Ее мать специально приходила для того, чтобы сказать ей, что ее Джесси никогда не угодила бы в такую передрягу, если бы получше убирала свою одежду.

— Если бы мне выдавали по одному единственному никелю за каждый грязный носок, которые я выуживала из углов в доме, сказала ей мать, — я давно купила бы себе кливлендский нефтеперегонный завод.

Это была любимая присказка ее матери и только теперь Джесси вдруг поняла почему никто из них ни разу даже не поинтересовался зачем маме сдался кливлендский нефтеперегонный завод.

Она продолжала вяло выполнять свои упражнения, делала ногами велосипед и поднимала руки вверх и вниз в браслетах наручников все это настолько, насколько позволяли ей ее быстро иссякающие силы. Смысл ее упражнений больше не сводился к тому, чтобы все время держать в готовности тело, чтобы суметь вырваться, когда подходящий момент наконец наступит, потому что и разумом и сердцем она наконец поняла, что подобной возможности никогда не выпадет. Баночка с кремом для лица была ее последним шансом. Она продолжала двигаться лишь постольку, поскольку движение, как ей казалось, несколько умеряло ярость судорог.

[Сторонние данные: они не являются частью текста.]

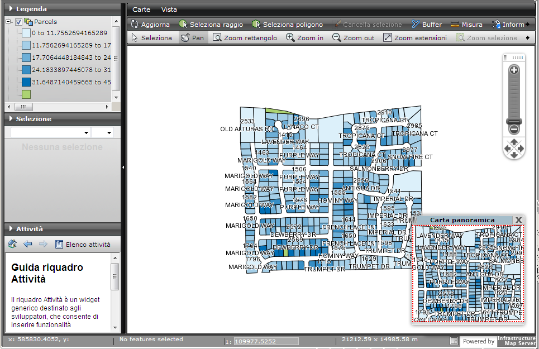The image size is (539, 349).
Task: Click the zoom slider handle on map
Action: 514,121
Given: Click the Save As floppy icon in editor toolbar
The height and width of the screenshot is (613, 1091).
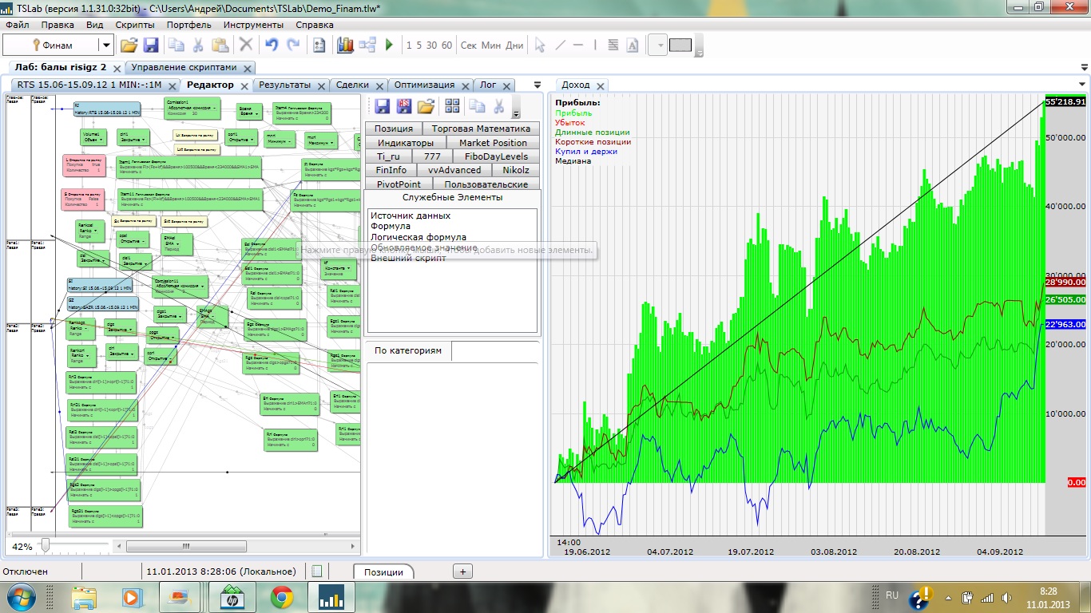Looking at the screenshot, I should (x=404, y=106).
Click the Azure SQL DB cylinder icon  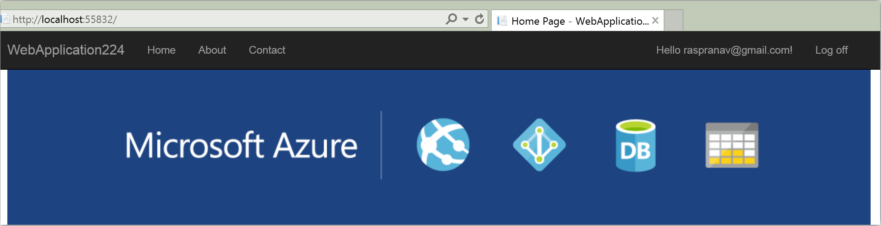coord(636,145)
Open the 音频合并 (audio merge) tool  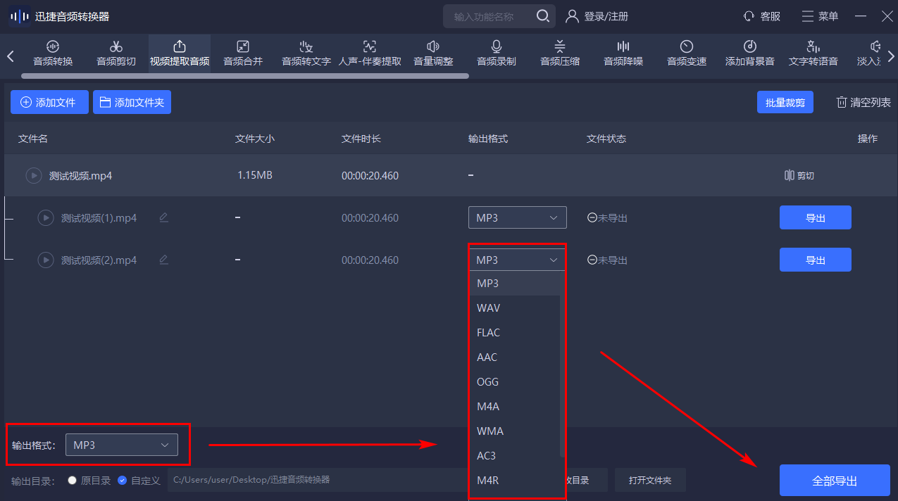tap(242, 53)
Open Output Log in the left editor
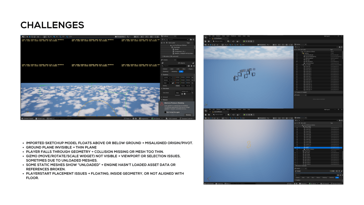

Но несмотря на упражнения, она продолжала ощущать как ледяной холод медленно проникает в ее руки и ноги, расползается по ее телу под кожей подобного ледяным стрелам, неуклонно прокладывающим себе путь. Теперешние ее ощущения не имели ничего общего с тем, с чем она проснулась сегодня утром; то, что она испытывала, более всего напоминало обморожение, которое довелось ей изведать в юности в результате продолжительной лыжной прогулки по завьюженным полям и лугам — обморожение выступило у нее мрачными серыми пятнами на одной руке и обратной стороне икры, застудившейся там, где сползли ее леггинсы, совершенно омертвевшие пятна, которые оставались бесчувственными даже к яростному жару камина. Она решила, что может быть холод каким-то чудесным образом одолеет судороги и ее смерть в конце концов окажется тихой и милосердной — словно бы засыпаешь в сугробе — но холод расползался по ее телу чудовищно медленно.